I hope this is aimed at the correct people.

Can anyone tell me if an old program which looks like an old 16-bit app is likely to make use of multi-core CPUs?

I mean will running the app on a 2.4GHz quad core have any benefit over a 3.8GHz single core. Being an old app is it going to make use of the multi-core CPU or is it going to run on only one of the cores? Or doesn't this matter at all and more cores = more speed?

i.e. What would be the benefit of running the 16 bit app on a dual quad core server (i.e. 2 quad cores, meaning 8 cores)

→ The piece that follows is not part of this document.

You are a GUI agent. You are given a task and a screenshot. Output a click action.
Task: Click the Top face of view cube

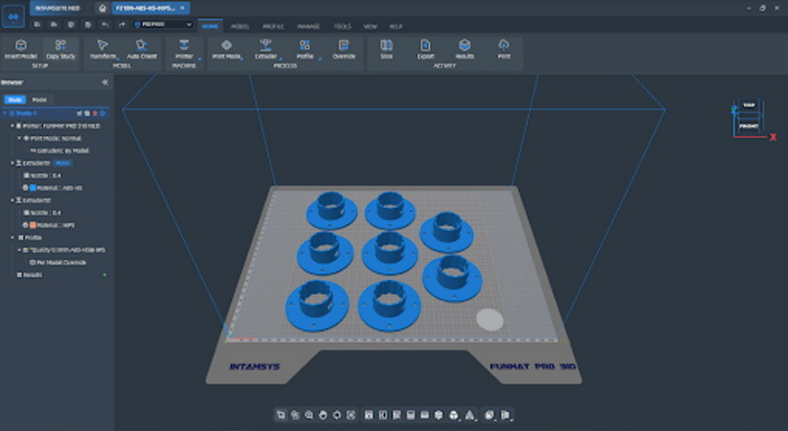click(749, 104)
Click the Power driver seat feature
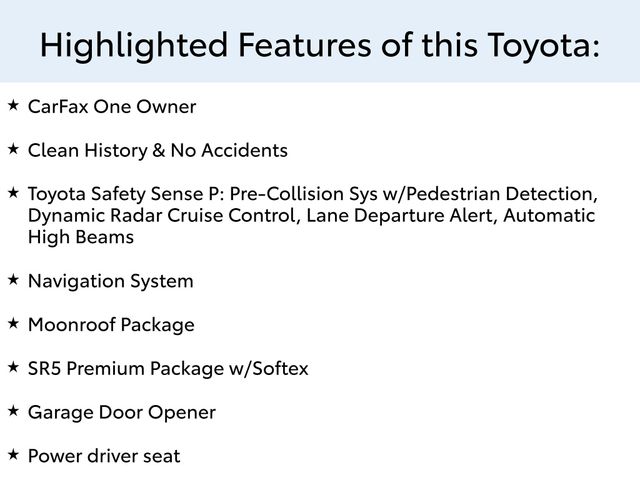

Would it run on 1 of the 8 cores or would it be ridiculously fast and run on all 8 because it doesn't know what CPU to bind to?

Thanks!



 
When using multiple cores (or multiple cpu's), each thread is being assigned a core (cpu) to run on when the thread is started. Once assigned a core, there is no way to change it. Also, one thread will not run on multiple cores.

But that does not mean that a single-threaded application does not benefit at all: Half (dual core) or 3/4 (quad core) of the other threads competing for cpu-time run at the other core.


Marcel
 
ok, i see what you are saying. How do you know how many threads an application will spawn, can it be measured?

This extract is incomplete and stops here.